ExTorch.Export.Server (extorch v0.3.0)

Copy Markdown

A GenServer that wraps a loaded torch.export.save model for concurrent serving.

Uses the pure Elixir ATen graph interpreter -- no JIT, no AOTI, no C++ ExportedProgram support needed.

Telemetry Events

The server emits the following :telemetry events:

  • [:extorch, :export, :load, :start | :stop] - Model loading.

  • [:extorch, :export, :forward, :start | :stop | :exception] - Inference.

All events include %{path: String.t()} in metadata.
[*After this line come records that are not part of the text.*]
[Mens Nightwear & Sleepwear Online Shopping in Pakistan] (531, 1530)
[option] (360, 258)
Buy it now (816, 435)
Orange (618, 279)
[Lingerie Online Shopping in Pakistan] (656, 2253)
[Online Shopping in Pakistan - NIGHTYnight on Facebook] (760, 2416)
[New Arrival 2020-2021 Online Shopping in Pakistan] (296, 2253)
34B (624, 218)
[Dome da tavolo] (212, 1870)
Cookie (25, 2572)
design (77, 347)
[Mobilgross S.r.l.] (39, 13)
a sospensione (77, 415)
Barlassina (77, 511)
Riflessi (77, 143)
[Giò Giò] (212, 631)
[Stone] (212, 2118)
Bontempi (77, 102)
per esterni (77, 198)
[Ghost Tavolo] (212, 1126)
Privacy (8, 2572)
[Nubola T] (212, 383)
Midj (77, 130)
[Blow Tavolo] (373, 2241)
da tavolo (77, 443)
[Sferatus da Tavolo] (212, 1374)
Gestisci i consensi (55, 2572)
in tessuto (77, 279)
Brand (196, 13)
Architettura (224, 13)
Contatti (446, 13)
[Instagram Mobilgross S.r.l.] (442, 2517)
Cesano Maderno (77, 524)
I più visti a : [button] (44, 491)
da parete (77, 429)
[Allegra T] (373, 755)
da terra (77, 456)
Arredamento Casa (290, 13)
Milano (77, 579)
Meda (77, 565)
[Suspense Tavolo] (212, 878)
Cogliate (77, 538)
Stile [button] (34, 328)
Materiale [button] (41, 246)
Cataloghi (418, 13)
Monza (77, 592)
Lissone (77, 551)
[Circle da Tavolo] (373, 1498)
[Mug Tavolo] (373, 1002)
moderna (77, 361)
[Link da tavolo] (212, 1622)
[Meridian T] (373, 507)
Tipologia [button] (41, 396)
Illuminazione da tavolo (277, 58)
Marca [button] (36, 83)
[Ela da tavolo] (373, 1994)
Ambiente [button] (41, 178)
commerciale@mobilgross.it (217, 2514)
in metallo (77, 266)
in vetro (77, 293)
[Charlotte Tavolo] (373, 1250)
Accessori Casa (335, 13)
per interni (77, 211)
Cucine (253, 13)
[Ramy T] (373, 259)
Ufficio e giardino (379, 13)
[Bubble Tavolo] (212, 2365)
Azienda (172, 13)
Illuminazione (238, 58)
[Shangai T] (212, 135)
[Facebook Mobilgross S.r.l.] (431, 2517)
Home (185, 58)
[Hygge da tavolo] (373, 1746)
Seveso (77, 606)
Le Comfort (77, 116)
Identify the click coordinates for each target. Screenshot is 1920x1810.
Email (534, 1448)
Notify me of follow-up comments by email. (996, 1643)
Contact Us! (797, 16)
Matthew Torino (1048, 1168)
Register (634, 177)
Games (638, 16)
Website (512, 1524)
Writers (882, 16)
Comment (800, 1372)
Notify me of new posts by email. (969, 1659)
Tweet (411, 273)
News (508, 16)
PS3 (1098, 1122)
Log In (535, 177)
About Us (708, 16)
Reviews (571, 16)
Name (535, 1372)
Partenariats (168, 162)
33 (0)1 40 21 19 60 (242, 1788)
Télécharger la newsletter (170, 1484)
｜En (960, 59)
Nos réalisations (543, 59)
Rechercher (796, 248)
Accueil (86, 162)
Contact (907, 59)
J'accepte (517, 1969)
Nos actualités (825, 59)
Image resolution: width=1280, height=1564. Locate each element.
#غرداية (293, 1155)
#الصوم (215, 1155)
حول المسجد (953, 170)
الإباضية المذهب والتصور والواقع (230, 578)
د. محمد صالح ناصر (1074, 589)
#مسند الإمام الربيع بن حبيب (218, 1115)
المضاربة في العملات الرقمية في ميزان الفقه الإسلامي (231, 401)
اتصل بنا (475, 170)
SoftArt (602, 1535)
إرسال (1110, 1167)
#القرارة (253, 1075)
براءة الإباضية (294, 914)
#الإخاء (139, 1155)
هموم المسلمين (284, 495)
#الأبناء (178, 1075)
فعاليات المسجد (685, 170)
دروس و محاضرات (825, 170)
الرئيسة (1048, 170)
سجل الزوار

Forward events also include %{input_count: integer()}.

Example

{:ok, pid} = ExTorch.Export.Server.start_link(path: "model.pt2")
output = ExTorch.Export.Server.predict(pid, [input])

Named servers

{:ok, _} = ExTorch.Export.Server.start_link(path: "model.pt2", name: MyModel)
output = ExTorch.Export.Server.predict(MyModel, [input])

Summary

Functions

Returns a specification to start this module under a supervisor.

Get information about the loaded model.

Run inference on the model (synchronous).

Start an Export model server.

Functions

child_spec(init_arg)

Returns a specification to start this module under a supervisor.

See Supervisor.

info(server)

@spec info(GenServer.server()) :: map()

Get information about the loaded model.

predict(server, inputs, timeout \\ 30000)

@spec predict(GenServer.server(), [ExTorch.Tensor.t()], timeout()) :: term()

Run inference on the model (synchronous).

Returns

The output tensor (or list of tensors for multi-output models).

start_link(opts)

@spec start_link(keyword()) :: GenServer.on_start()

Start an Export model server.

Options

  • :path (required) - Path to the .pt2 archive from torch.export.save.
  • :name - Optional registered name.